Measure flat and never stretched, buttons done up and the lapels pressed open so the front lies even. A structured jacket holds its shape, so smooth out wrinkles rather than tugging the cloth. Chest, waist, hem and cuff cross a single layer and double to a circumference; length, shoulder, both sleeve runs, arm and forearm are single passes recorded exactly as they read.
Blazer size reference
| Size | Chest | Length | Shoulder | Sleeve | Waist |
|---|---|---|---|---|---|
| 36R | 20 | 29.5 | 17.5 | 24.5 | 18 |
| 38R | 21 | 30 | 18 | 25 | 19 |
| 40R | 22 | 30.5 | 18.5 | 25.5 | 20 |
| 42R | 23 | 31 | 19 | 26 | 21.5 |
| 44R | 24 | 31.5 | 19.5 | 26.5 | 23 |
Frequently asked
How do I know if a blazer shoulder will fit?
Lay the blazer flat and measure seam to seam across the back, then compare that flat shoulder to your own shoulder width measured point to point. If the garment number runs more than half an inch under yours, the seam will sit inside your shoulder and pull; a touch over is usually comfortable. Shoulder is the one measurement a tailor cannot fix cheaply, so match it first.
What does the R in a blazer size like 40R mean?
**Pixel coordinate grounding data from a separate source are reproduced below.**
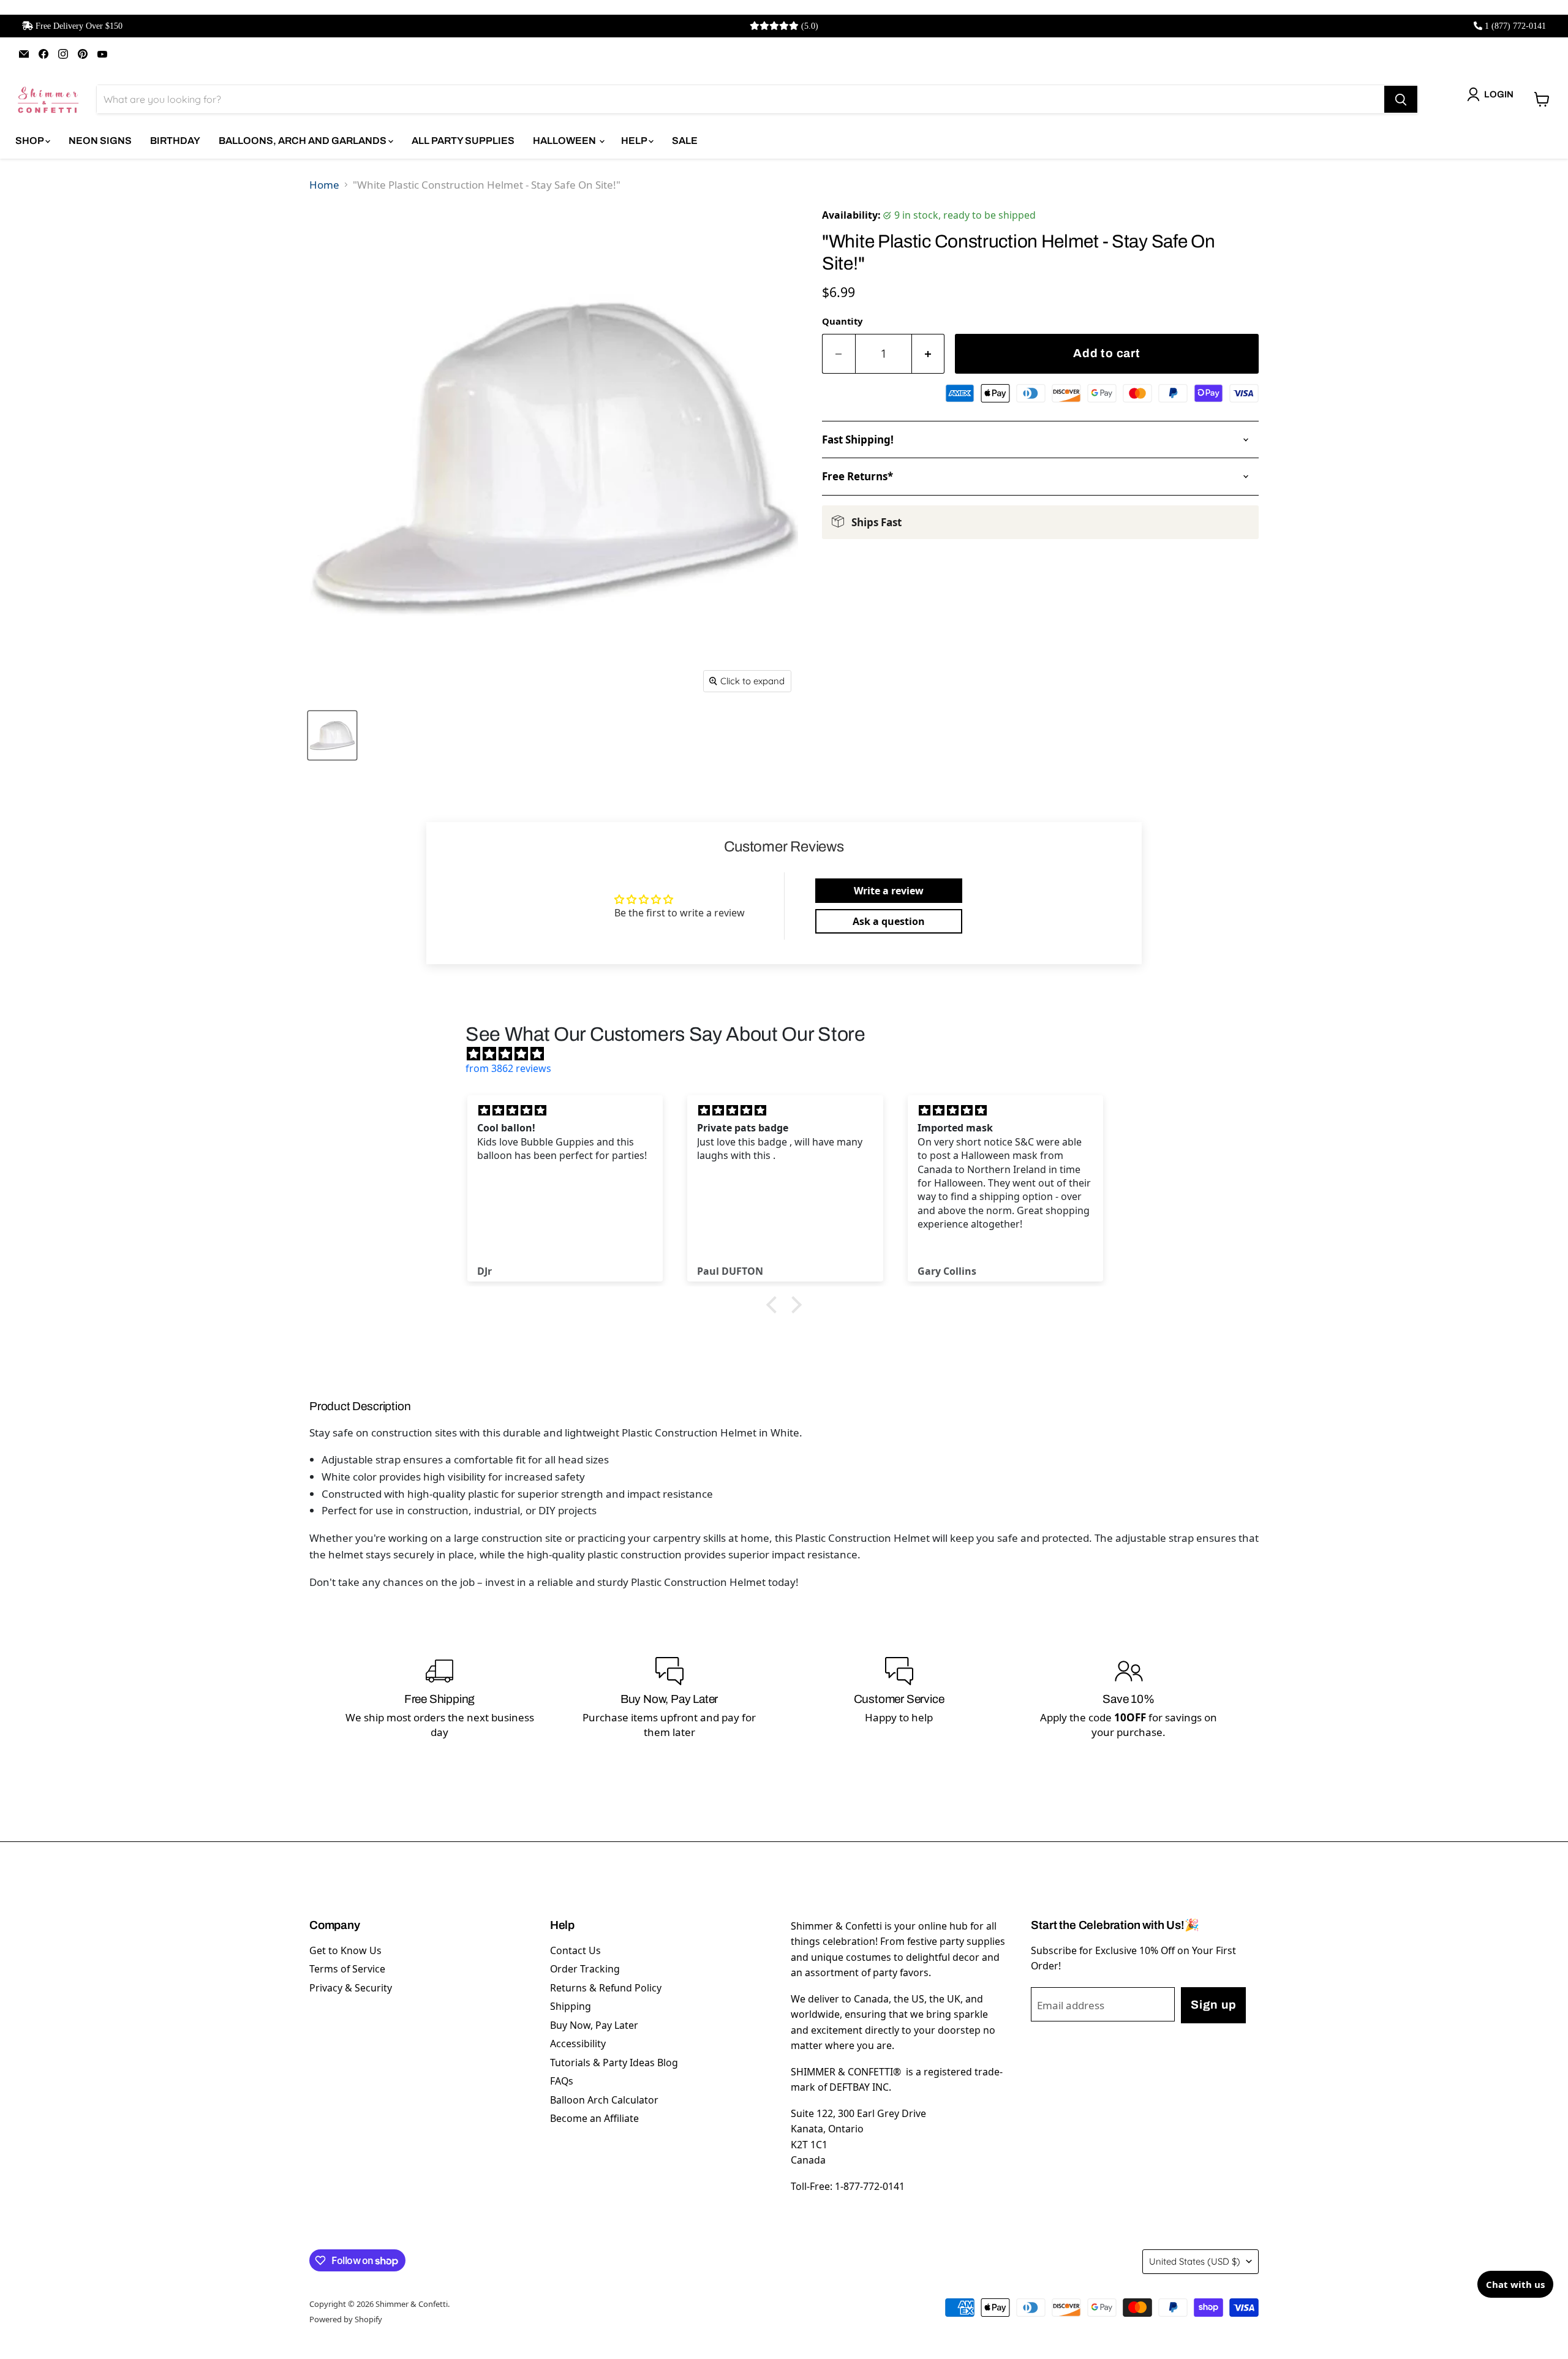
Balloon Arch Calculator (604, 2100)
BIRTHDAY (175, 140)
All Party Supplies (463, 140)
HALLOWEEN (565, 140)
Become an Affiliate (594, 2118)
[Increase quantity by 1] (928, 354)
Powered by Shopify (345, 2319)
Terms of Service (347, 1969)
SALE (685, 140)
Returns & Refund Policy (606, 1988)
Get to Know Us (345, 1950)
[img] (790, 1053)
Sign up (1213, 2004)
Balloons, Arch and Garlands (303, 140)
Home (324, 185)
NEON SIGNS (100, 140)
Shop (30, 140)
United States (1194, 2261)
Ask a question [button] (889, 921)
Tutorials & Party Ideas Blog (614, 2062)
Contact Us (575, 1950)
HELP (635, 140)
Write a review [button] (889, 890)
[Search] (1400, 99)
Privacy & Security (350, 1988)
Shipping (570, 2006)
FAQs (561, 2081)
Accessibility (578, 2043)
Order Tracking (585, 1969)
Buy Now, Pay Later (594, 2025)
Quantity (842, 321)
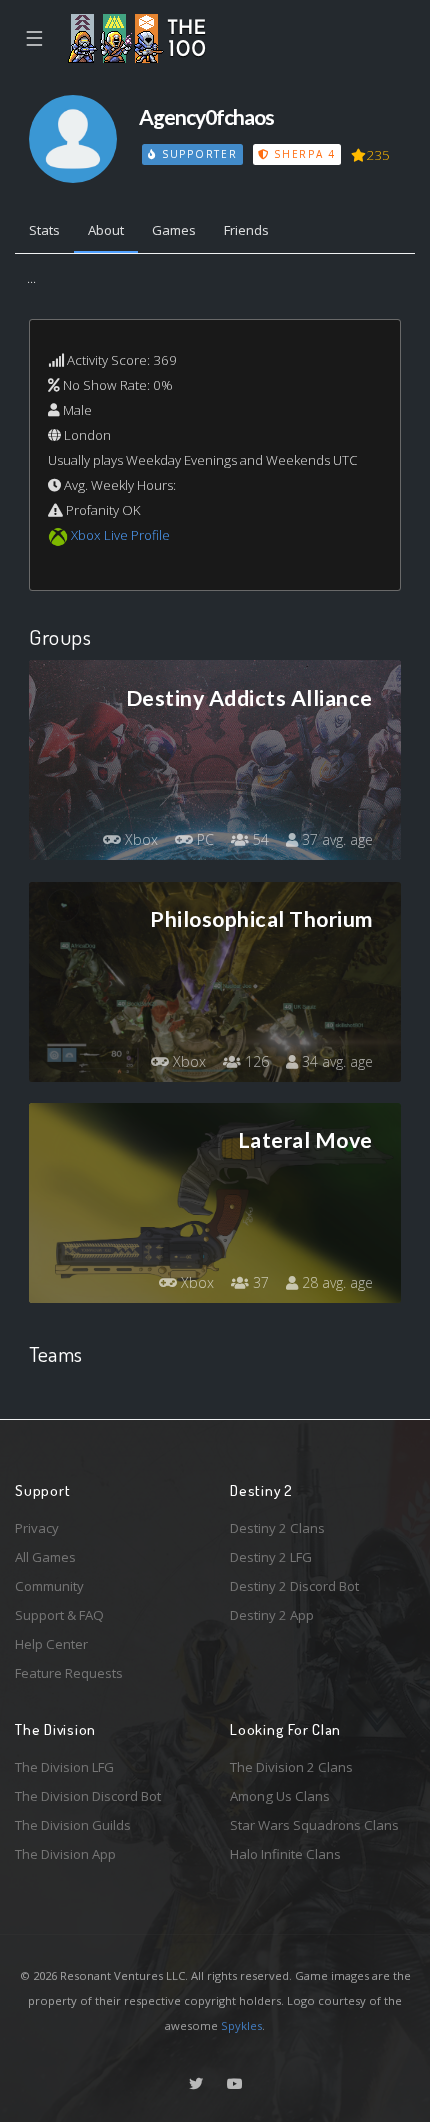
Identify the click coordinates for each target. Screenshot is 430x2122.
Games (174, 230)
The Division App (65, 1854)
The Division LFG (64, 1767)
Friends (246, 230)
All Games (45, 1557)
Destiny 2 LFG (271, 1557)
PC (203, 839)
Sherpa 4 (302, 154)
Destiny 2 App (272, 1615)
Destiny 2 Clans (277, 1528)
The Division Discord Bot (88, 1796)
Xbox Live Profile (120, 535)
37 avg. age (335, 839)
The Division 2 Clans (291, 1767)
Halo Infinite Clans (285, 1854)
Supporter (197, 154)
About (106, 230)
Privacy (37, 1528)
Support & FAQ (59, 1615)
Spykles (241, 2025)
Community (49, 1586)
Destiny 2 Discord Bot (294, 1586)
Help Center (51, 1644)
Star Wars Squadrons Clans (314, 1825)
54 (259, 839)
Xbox (139, 839)
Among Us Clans (280, 1796)
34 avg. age (335, 1061)
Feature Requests (69, 1673)
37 (259, 1282)
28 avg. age (335, 1282)
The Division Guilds (73, 1825)
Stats (44, 230)
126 (255, 1061)
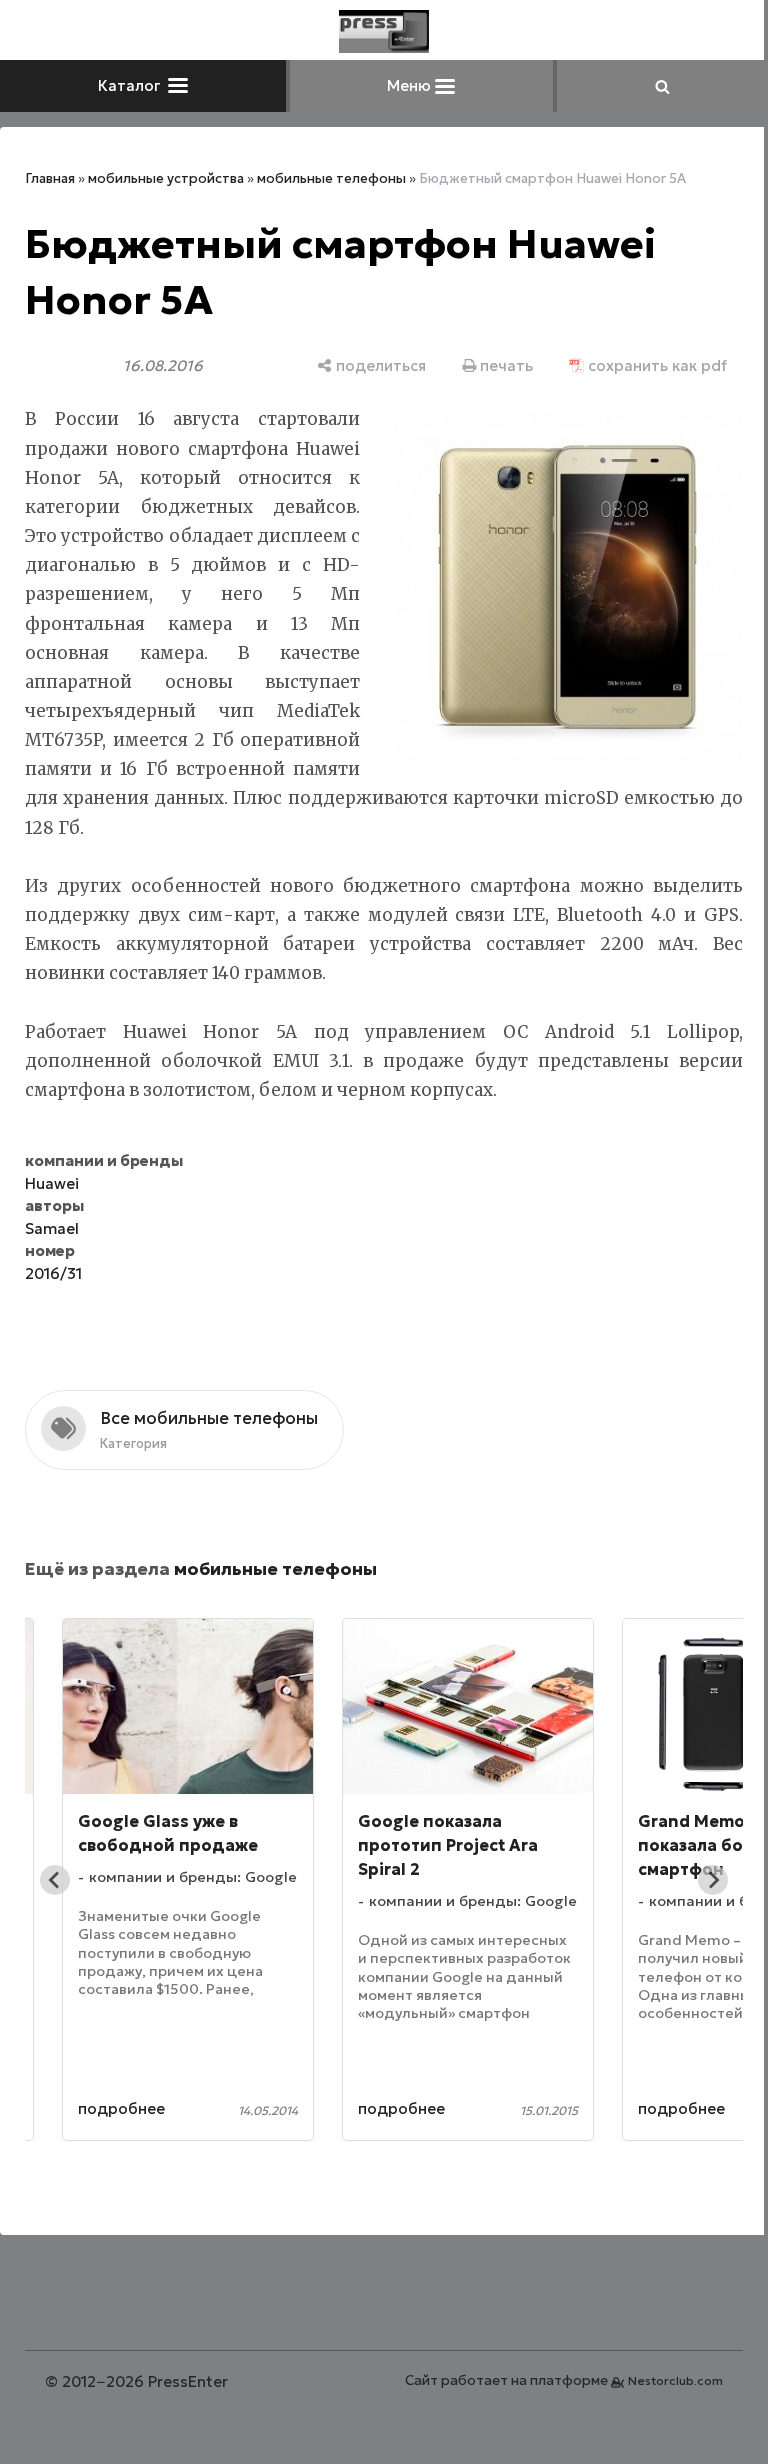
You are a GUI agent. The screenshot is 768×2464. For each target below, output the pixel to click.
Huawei (52, 1183)
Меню (411, 85)
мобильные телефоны (331, 178)
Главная (50, 178)
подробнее (121, 2108)
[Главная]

The number is the chest size in inches and the letter is the length, with S for short, R for regular and L for long. A 40R fits a 40 inch chest at a regular back length, while 40L adds length for a taller frame. Because brands cut these differently, the flat measurements on your chart are more reliable than the label alone.
Which blazer measurements double and which stay flat?
Chest, waist, hem and cuff are across measurements taken over one layer, so you double each to get the body circumference. Length, shoulder, both sleeve runs, arm and forearm are single passes, meaning the flat number is already the real number. Showing both the flat and the doubled figure lets buyers convert without doing the math themselves.
Should I list blazer measurements in inches or centimeters?
Use whichever your buyers expect, but label the unit clearly and keep it consistent across every row. Sellers reaching more than one country gain by listing inches and centimeters side by side. Sizely puts both units on the chart automatically, so an international buyer never has to convert before deciding.
Why is my blazer chest looser than a shirt of the same size?
A blazer is built to wear over a shirt, so the same labeled size carries extra ease through the chest. That room is part of the design rather than a fault. Measuring the jacket flat and posting the real chest number lets a buyer see the true allowance instead of guessing from the size on the label.